This is a short tip but a valuable one. If you use a 500mm or a 600mm lens, you might find that finding your subject is a problem. If you're using a digital camera with a built-in 1.5X or 1.6X magnification factor, and if you use a 1.4X or 2X tele-converter too, you may be talking about enormous magnifications. Consider, a 500mm lens mounted on a Canon 10D has a built-in 1.6X magnficiation factor, making the lens an 800mm. If you add a 2X tele-converter to this combination, that's 1600mm or 32X. That's a small telescope! How can you find a subject with such a tiny field of view?
Minolta addresses this problem with their 600mm by including a handle for carrying, that also is grooved so that you can look through the groove much as you would do if you were sighting down the barrel of a gun. Canon and Nikon lenses lack this feature (and I wish, at times, that the big lenses did have a carrying handle!), but if you rotate the lens hood so that the locking button that locks or connects the lens hood to the len is position on top, it's possible to look over your camera's top (at the pentaprism) and look just above where the flash hotshoe mount is placed.
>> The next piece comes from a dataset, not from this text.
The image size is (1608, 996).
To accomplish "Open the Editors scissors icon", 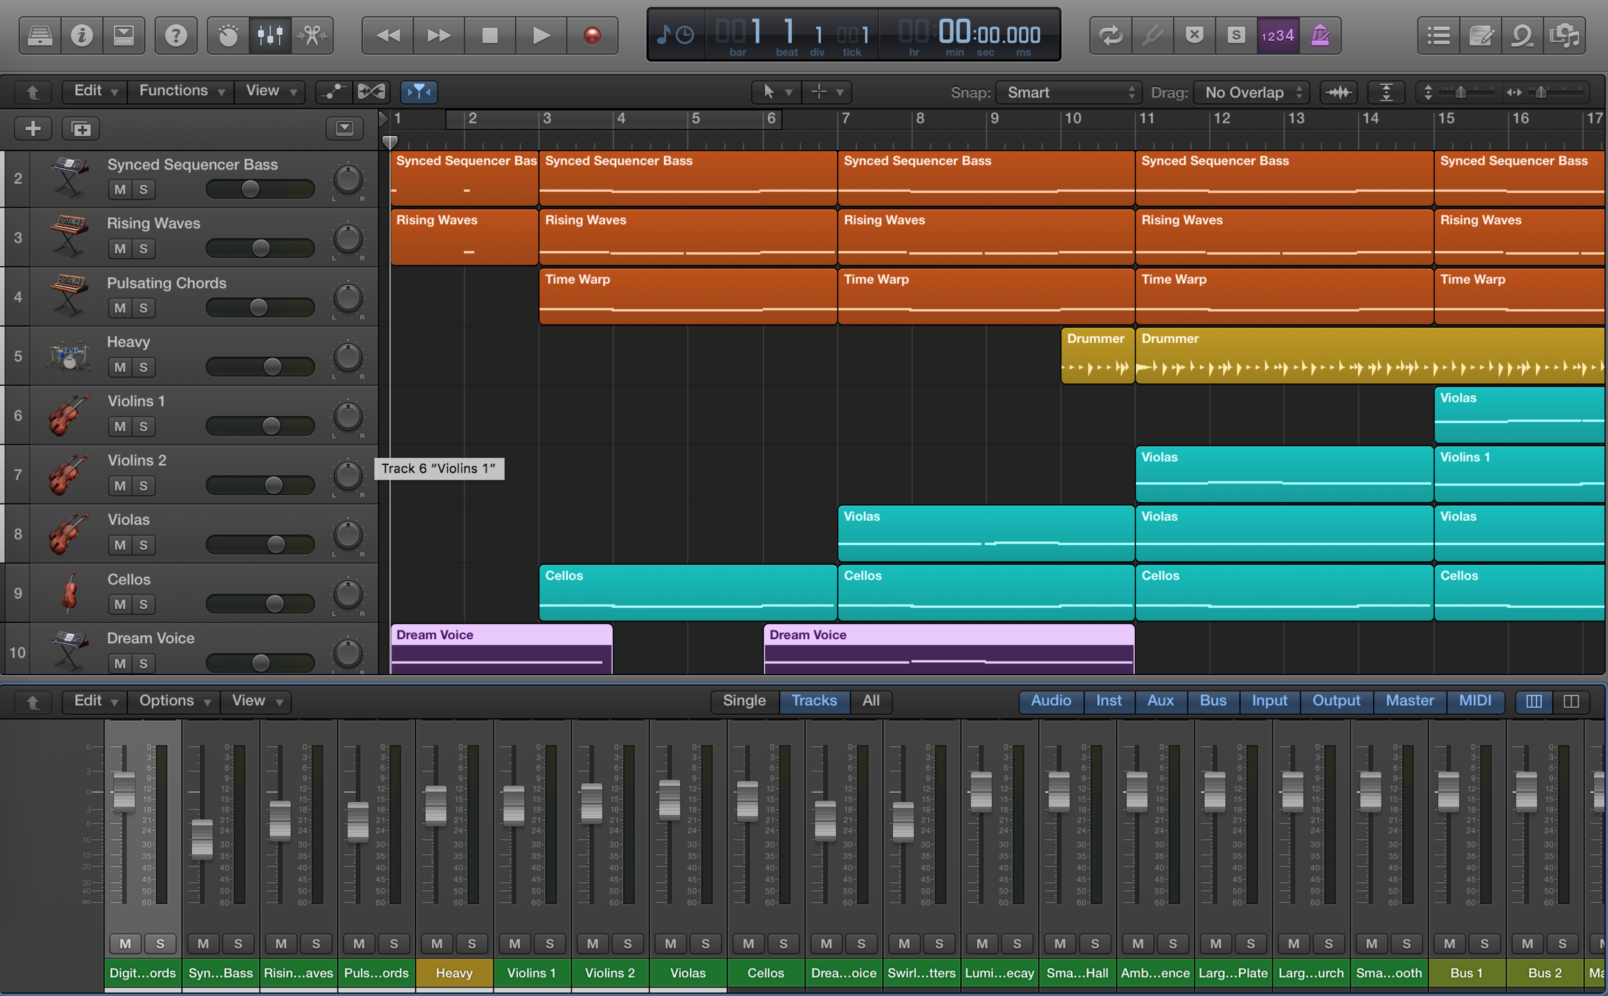I will coord(312,36).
That's the center of the camera, right above the film, and if you position yourself so that you're looking almost through the mount (you'll really be skimming the top since you can't look through) and line up the hotshoe area with the knob of the lens hood, 'aiming' that as you would a rifle sight (so that it covers or points pretty much directly at the subject) you'll probably be right on or at the very least quite near where you need to be aiming.
With time, you'll find that aiming a big lens gets easier and easier, but until you get that 'feel,' finding a subject with a super amount of magnification can be a real headache. This should help.